You must be exhilarated by the recent announcement that good friend and confidant, Judd Apatow, will be producing “Wanderlust,” a new film starring your old buddy, Paul Rudd, and directed by David Wain.  My guess is, with so many of your friends working on the project, there is going to be a role for you on the film as well!!!  Seth Rogen, with no less than six other films in production, you are certainly going to be one busy bee.
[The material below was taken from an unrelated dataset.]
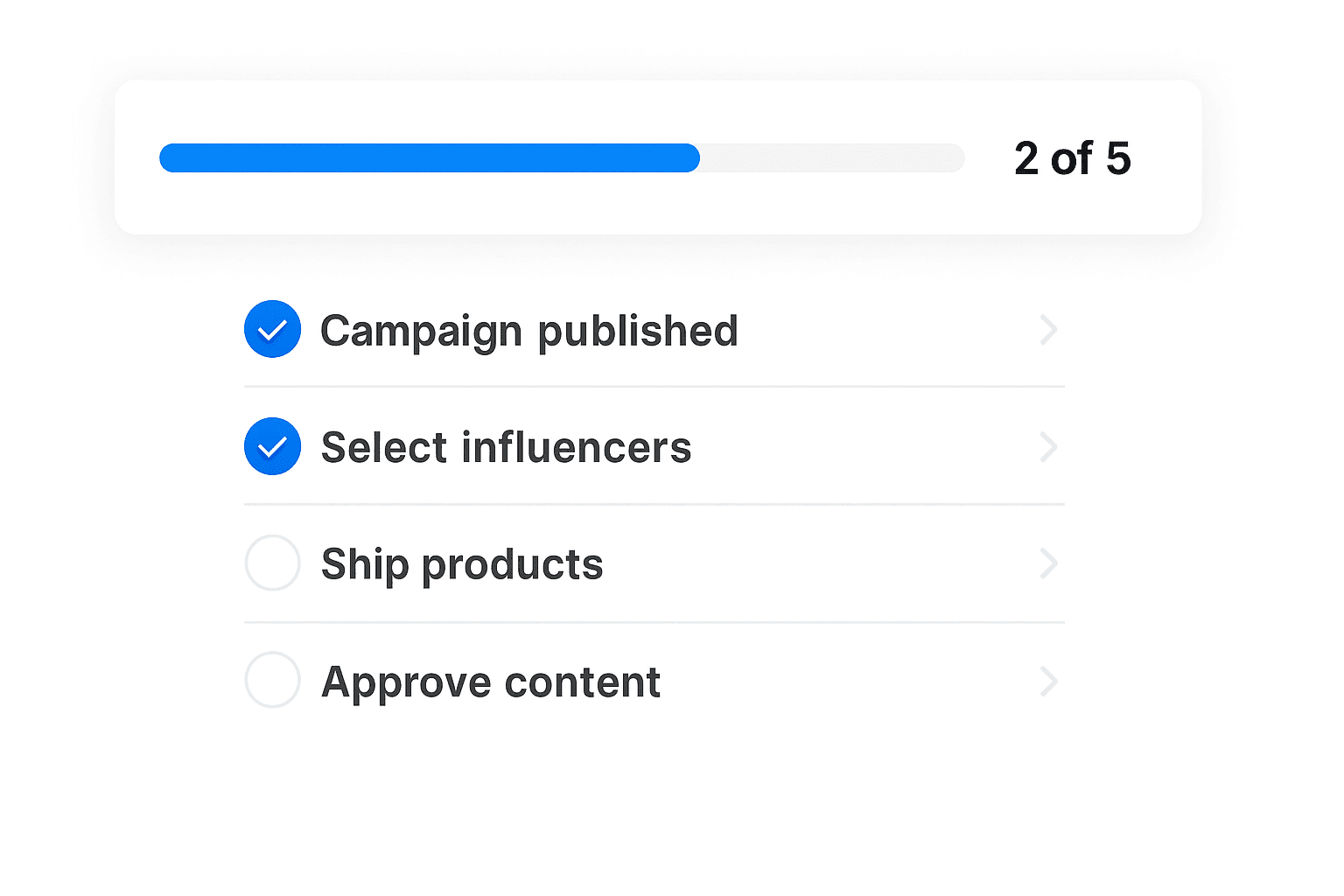1344x896 pixels.
Task: Expand the Campaign published row chevron
Action: [1048, 330]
You are not the only one, Seth Rogen, with such a close connection to the filmmakers.  I too have an intimate tie to the project.  You see, my hair dresser’s sister worked with David Wain on one of his prior films.  Can you believe it?  It seems that once more, fate has brought the two of us together.   I have little doubt that my close connection to director David Wain will result in a role for me in the film.  As it turns out, we will both be busy bees this fall.  It is about time we finally worked together, Seth Rogen, don’t you think? 
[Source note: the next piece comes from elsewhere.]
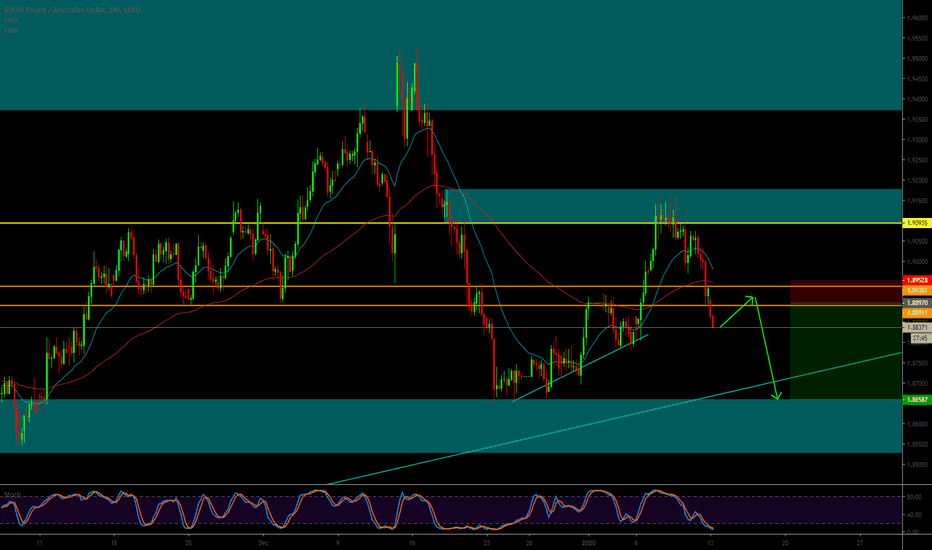Select the large teal rectangle at chart top
Image resolution: width=932 pixels, height=550 pixels.
(450, 55)
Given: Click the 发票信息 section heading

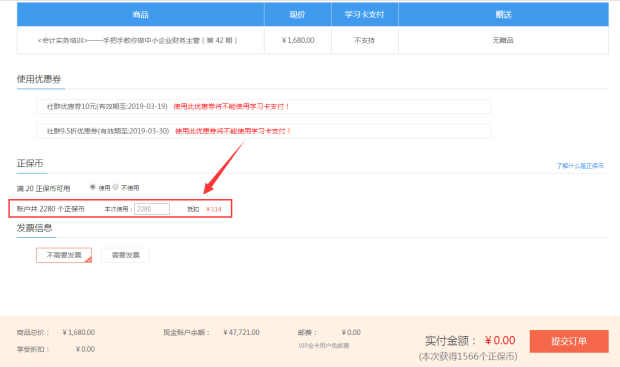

There is one drawback.  And this is the part I hate about the cut throat business we work in.  You see, Seth Rogen, the female lead has been promised to Jennifer Aniston, an acting peer who (like me) has suffered through years of rhinoplasty rumors. 

I happen to be a big Aniston fan.  I watched all her episodes of Friends.  I even saw her first movie Leprechaun when I rented it by mistake one Halloween

Unfortunately, not everyone loves Jennifer the way I do.  Many fans and bloggers are starting to get a little disgruntled with Aniston’s overexposure on the romantic comedy front.  In the past, a studio would balk at such grumblings, but in today’s economy, I fear Universal may give in to the demands of the online community.  As you can imagine, Seth Rogen, with you and I being so close, I do fear that the producers will feel obligated to bump Aniston and give me her part.   I assure you this is not what I am after.  I am sure there are enough female parts to go around.   I personally can’t wait to work with you, and I can’t wait to be brought into the Apatow Family (which I hear is like Jon & Kate Plus 8, except more Jewish), but I wouldn’t want to risk offending Jennifer.  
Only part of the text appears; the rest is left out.